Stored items

★ ★ ★ ★ ★

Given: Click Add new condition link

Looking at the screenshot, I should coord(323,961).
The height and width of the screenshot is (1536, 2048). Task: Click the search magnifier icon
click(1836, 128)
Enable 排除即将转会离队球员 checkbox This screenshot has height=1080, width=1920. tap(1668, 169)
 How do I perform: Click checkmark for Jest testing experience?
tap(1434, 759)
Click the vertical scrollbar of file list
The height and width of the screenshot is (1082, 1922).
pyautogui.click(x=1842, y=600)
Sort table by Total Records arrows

★ ★ ★ ★ ★

[What to produce] Every one of the records is to be copied word for word.

[Worked solution]
Given: Click Add new condition link

Looking at the screenshot, I should coord(323,961).
The height and width of the screenshot is (1536, 2048). Task: Click the search magnifier icon
click(1836, 128)
Enable 排除即将转会离队球员 checkbox This screenshot has height=1080, width=1920. tap(1668, 169)
 How do I perform: Click checkmark for Jest testing experience?
tap(1434, 759)
Click the vertical scrollbar of file list
The height and width of the screenshot is (1082, 1922).
pyautogui.click(x=1842, y=600)
Sort table by Total Records arrows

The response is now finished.